Published: December 12, 2025 | arXiv ID: 2512.12038v1

By: Antonio Olivas-Martinez, Peter B. Gilbert, Andrea Rotnitzky

The proximal causal inference framework enables the identification and estimation of causal effects in the presence of unmeasured confounding by leveraging two disjoint sets of observed strong proxies: negative control treatments and negative control outcomes. In the point exposure setting, this framework has primarily been applied to estimands comparing counterfactual outcomes under a static fixed intervention or, possibly randomized, regime that depends on baseline covariates. For continuous exposures, alternative hypothetical scenarios can enrich our understanding of causal effects, such as those where each individual receives their observed treatment dose modified in a pre-specified manner - commonly referred to as modified treatment regimes.
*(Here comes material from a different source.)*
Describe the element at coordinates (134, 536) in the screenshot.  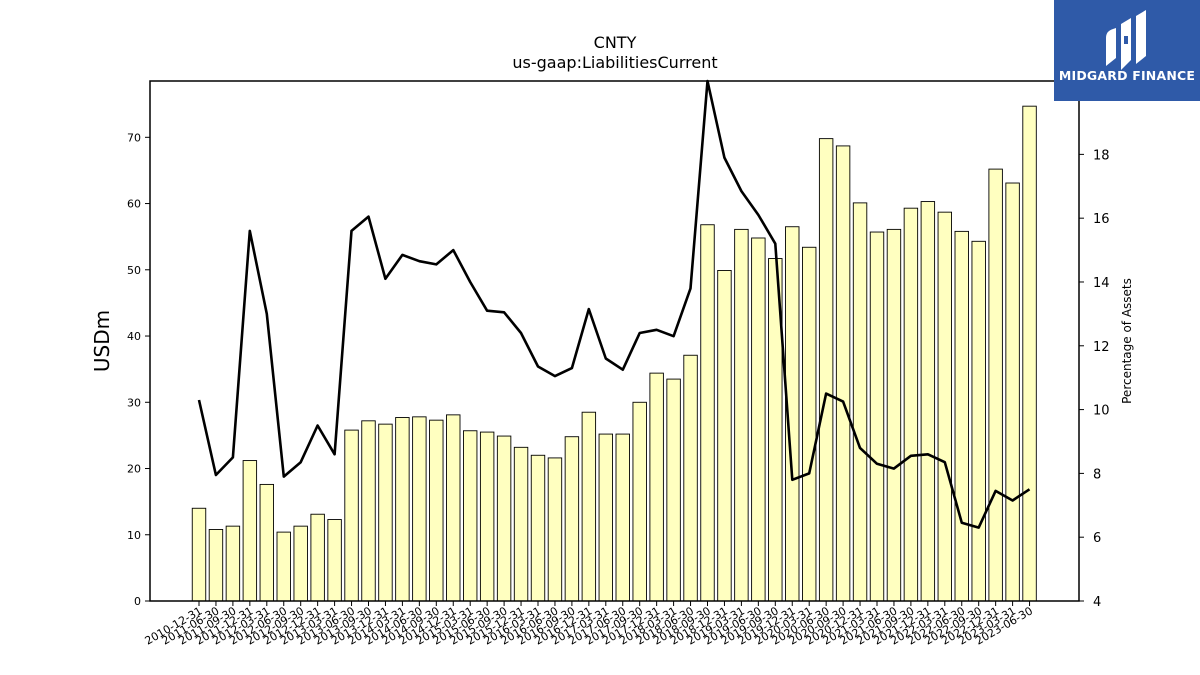
I see `y-tick-label: 10` at that location.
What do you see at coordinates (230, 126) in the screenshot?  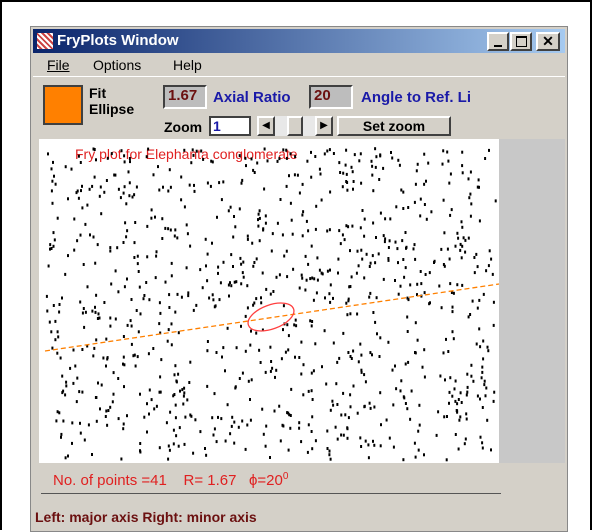 I see `zoom-field: 1` at bounding box center [230, 126].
In this work, we extend the proximal causal inference framework to identify and estimate the mean outcome under a modified treatment regime, addressing this gap in the literature. We propose a flexible strategy that does not rely on the assumption that all confounders have been measured - unlike existing estimators - and leverages modern debiased machine learning techniques using non-parametric estimators of nuisance functions to avoid restrictive parametric assumptions. Our methodology was motivated by immunobridging studies of COVID-19 vaccines aimed at identifying correlates of protection, where the individual's underlying immune capacity is an important unmeasured confounder. We demonstrate its applicability using data from such a study and evaluate its finite-sample performance through simulation studies.